= Super Deluxe (band) =

Super Deluxe is an American pop/punk rock band.

The band started in 1993 in Seattle, following in the footsteps of The Posies and The Goo Goo Dolls, soon becoming a fixture in the northwest music scene. The band consisted of Lead Vocalist and Guitarist, Braden Blake, Backup Vocalist and Lead Guitarist, John Kirsch, Bassist, Jake Nesheim and Drummer, Chris Lockwood.

Warner Bros ‘Revolution’ label signed the band, releasing their first album Famous to critical acclaim. The first single, "She Came On" was named 'power pop record of the year' by Melody Maker, and was featured in the movies, Kingpin and Marvin's Room (1996). The band also released their Christmas EP, Electric Holiday that same year, with one of their most popular tracks, "All I Wanted Was a Skateboard", being featured on the Home Alone 3 Soundtrack.

Rolling Stone called Super Deluxe "equal parts Cheap Trick, Big Star and Redd Kross." The band toured in support of Famous and its follow-up, Via Satellite, which was released in 1997.

Super Deluxe released their 3rd full-length album, Surrender, in December 2005 (The Control Group label).

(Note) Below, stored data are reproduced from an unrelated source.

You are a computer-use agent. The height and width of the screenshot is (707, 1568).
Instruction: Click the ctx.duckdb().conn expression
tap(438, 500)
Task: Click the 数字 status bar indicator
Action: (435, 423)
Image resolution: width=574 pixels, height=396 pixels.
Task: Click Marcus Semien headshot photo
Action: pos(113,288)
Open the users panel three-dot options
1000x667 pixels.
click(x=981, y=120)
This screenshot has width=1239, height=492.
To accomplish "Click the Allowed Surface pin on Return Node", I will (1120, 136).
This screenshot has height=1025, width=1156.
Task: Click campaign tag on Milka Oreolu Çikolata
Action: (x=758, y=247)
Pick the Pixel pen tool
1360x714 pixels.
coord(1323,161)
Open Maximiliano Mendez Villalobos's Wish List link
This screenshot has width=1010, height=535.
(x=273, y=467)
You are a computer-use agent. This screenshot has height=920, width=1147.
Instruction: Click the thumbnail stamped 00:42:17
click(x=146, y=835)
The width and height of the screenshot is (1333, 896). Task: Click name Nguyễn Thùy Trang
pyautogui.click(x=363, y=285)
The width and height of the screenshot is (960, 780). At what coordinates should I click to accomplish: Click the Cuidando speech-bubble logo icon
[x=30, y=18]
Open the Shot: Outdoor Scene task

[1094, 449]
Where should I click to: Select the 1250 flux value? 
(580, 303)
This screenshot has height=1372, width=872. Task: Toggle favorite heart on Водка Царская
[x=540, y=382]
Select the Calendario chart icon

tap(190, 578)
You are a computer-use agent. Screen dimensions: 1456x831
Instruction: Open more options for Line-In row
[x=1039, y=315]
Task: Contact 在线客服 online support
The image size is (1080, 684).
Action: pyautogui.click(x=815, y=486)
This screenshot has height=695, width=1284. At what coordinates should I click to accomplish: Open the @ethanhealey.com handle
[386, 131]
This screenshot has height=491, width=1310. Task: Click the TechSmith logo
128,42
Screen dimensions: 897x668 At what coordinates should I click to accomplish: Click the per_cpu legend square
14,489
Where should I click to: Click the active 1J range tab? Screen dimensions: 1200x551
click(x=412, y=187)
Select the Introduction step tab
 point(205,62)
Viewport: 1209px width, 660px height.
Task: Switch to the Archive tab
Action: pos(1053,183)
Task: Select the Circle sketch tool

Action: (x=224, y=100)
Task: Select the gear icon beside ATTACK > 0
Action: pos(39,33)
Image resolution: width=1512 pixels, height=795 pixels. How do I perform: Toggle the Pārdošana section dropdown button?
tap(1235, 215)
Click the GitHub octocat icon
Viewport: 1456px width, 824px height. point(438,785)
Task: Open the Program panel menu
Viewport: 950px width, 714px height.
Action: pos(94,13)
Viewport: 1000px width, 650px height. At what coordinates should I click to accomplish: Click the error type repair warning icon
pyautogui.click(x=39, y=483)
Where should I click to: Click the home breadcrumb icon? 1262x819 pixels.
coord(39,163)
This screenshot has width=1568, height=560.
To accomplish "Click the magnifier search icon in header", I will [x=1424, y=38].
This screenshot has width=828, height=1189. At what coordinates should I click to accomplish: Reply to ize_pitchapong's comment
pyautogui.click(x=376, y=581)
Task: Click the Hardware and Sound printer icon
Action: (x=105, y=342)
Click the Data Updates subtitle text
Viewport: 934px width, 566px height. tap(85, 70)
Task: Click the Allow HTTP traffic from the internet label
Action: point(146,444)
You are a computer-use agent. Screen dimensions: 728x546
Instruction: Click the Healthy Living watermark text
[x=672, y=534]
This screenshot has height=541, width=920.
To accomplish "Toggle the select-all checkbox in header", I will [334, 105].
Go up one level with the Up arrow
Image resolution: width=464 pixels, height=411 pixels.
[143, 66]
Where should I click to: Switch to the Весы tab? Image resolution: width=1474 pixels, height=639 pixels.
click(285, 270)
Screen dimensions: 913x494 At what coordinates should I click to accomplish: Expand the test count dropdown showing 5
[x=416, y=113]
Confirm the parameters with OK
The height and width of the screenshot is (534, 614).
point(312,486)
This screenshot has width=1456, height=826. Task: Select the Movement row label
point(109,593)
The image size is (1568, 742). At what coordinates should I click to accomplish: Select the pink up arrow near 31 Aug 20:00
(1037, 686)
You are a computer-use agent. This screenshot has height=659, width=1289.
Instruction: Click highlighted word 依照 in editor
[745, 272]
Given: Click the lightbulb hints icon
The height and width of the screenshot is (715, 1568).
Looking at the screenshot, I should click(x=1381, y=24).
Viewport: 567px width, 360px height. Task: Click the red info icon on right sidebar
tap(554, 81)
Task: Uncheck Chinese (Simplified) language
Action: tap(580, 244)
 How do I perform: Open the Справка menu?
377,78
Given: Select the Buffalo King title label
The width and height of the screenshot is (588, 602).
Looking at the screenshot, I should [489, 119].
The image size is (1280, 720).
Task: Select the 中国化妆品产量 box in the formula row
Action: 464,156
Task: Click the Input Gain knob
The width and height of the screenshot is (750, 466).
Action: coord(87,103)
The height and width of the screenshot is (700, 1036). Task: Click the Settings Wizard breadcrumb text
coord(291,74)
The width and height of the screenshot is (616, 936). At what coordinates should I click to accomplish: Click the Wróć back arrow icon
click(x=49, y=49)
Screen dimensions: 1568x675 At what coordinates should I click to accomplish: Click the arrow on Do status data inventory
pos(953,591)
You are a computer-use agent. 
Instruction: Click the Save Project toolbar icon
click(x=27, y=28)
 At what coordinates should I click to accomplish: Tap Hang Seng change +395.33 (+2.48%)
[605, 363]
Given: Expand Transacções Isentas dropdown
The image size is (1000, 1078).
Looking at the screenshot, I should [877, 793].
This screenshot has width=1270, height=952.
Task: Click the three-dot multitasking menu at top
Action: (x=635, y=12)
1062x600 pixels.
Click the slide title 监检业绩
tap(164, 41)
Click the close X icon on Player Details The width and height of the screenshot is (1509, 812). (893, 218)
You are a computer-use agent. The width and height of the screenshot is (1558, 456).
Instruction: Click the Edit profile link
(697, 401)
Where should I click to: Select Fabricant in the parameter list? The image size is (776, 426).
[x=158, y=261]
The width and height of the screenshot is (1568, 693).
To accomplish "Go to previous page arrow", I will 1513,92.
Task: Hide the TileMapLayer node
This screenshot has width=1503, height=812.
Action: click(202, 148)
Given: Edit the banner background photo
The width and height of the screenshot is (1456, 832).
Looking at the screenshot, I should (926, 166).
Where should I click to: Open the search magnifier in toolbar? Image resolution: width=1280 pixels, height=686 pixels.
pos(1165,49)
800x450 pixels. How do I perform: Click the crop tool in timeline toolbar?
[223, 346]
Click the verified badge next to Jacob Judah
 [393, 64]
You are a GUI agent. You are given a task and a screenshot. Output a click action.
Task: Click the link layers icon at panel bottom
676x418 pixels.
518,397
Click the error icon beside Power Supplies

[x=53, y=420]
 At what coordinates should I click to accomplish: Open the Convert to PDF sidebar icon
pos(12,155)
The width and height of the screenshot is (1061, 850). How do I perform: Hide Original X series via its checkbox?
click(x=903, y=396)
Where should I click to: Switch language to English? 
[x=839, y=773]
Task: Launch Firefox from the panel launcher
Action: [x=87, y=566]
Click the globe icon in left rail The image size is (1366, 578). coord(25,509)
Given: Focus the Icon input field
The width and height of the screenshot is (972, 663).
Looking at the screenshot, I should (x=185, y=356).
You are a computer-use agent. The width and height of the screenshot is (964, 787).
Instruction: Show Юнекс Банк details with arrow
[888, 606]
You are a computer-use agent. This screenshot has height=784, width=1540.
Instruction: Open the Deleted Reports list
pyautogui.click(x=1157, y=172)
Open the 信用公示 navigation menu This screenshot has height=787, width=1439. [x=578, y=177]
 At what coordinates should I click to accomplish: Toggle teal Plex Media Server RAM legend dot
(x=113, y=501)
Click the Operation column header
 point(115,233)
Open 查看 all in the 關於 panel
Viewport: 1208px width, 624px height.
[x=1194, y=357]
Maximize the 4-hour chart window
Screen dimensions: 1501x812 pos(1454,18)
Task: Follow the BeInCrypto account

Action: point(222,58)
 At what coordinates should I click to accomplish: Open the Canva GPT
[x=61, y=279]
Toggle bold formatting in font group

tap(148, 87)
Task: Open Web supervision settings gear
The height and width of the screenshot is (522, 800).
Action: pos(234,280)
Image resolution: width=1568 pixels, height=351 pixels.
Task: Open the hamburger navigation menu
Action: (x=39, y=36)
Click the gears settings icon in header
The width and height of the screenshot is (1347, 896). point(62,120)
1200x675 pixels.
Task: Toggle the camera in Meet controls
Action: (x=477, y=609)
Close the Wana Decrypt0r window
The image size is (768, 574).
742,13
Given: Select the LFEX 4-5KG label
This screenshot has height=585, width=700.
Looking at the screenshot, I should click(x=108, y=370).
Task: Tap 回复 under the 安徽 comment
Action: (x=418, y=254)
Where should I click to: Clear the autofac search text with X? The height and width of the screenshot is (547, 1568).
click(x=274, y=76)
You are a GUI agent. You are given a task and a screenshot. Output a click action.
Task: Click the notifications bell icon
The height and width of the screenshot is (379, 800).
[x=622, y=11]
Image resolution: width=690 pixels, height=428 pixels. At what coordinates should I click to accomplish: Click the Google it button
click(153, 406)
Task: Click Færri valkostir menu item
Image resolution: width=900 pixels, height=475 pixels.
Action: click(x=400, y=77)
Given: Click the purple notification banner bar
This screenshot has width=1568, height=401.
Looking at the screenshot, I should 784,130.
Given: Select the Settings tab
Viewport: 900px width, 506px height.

Lead singer of the band, Braden Blake later released his 1st solo album, A Year in Pajamas in mid-2004.

==Band members==
- Current
- Braden Blake - Vocals, Guitar
- John Kirsch - Guitar, Vocals
- David M. Roberts - Bass, Vocals
- Chris Lockwood - Drums

- Other members
- Ira Merrill - Guitar, Vocals
- Jake Nesheim - Bass
- Darius Minwalla - Drums

==Discography==

- Electric Holiday
1. "All I Wanted Was a Skateboard"
2. "Up On The Housetop"
3. "Johnny's Gone Sleddin' with Queen"
4. "God Rest Ye Merry Gentlemen"

- Famous (Oct 1995)
5. "Lizadrin"
6. "Famous"
7. "She Came On"
8. "Love Her Madly"
9. "Flustered"
10. "Disappearing"
11. "Johnny's Gone Fishin'"
12. "Holly's Dream Vacation"
13. "Smile"
14. "Suitcases"
15. "Sunshine For Now"
16. "Give A Little Bit" (Bonus Track - Japanese Release Only)

- Via Satellite (Jul 1997)
17. "Your Pleasure's Mine"
18. "Lost In Your Failures"
19. "Farrah Fawcett"
20. "Love Liquid Wraparound"
21. "Alright"
22. "Commonplace"
23. "Divine"
24. "What's Up With Me"
25. "One In A Million"
26. "New Variations"
27. "Half Asleep"
28. "I Can See"
29. "Suicide Doll"
30. "Years Ago"
31. "Rock And Roll" (Included As A Bonus Track Hidden in Track 14 "Years Ago")
32. "Via Satellite" (Japanese Version Only - Demo Song)

- i'm the musician
33. "No Merry Christmas"
34. "A Bittersweet Noel"
35. "Tommy"
36. "Dominic the Christmas Donkey"
37. "A Wonderful Christmas Time"
38. "O Come Emanuel"

- Surrender (Dec 2005)
39. "Come Down"
40. "Knockout"
41. "Joie de Vivre"
42. "Upsidedown"
43. "Shoot"
44. "Know Your Enemy"
45. "Safe And Sorry"
46. "Enough Is Enough"
47. "She's Got It"
48. "Easy Way Out"
49. "Get Off"
50. "Moonage Daydream" (Included in Japanese Version Only - David Bowie Cover)

- Lolita EP (March 2005)
51. "Alysson's Gone"
52. "Knockout"
53. "Give It Up"
54. "Enough Is Enough"
55. "Lolita"

- Super Deluxe Music (Japan Release Only)
56. "Famous"
57. "Give A Little Bit"
58. "On Lisa"
59. "Virnana (1234)"
60. "All I Wanted Was a Skate" (UK Remix)
61. "Famous" (Remix)
62. "She Came On" (Demo Version)
63. "Wilted and Faded"

- Electric Holiday 2007 (Australian Release)
64. "All I Wanted Was a Skateboard"
65. "Up On The Housetop"
66. "Johnny's Gone Sleddin' with Queen"
67. "A Bittersweet Noel"
68. "God Rest Ye Merry Gentlemen"
69. "Famous"
70. Video: Home Alone 3 Scene feat. "All I Wanted Was a Skateboard"
71. Video: "All I Wanted Was a Skateboard" (Music Video)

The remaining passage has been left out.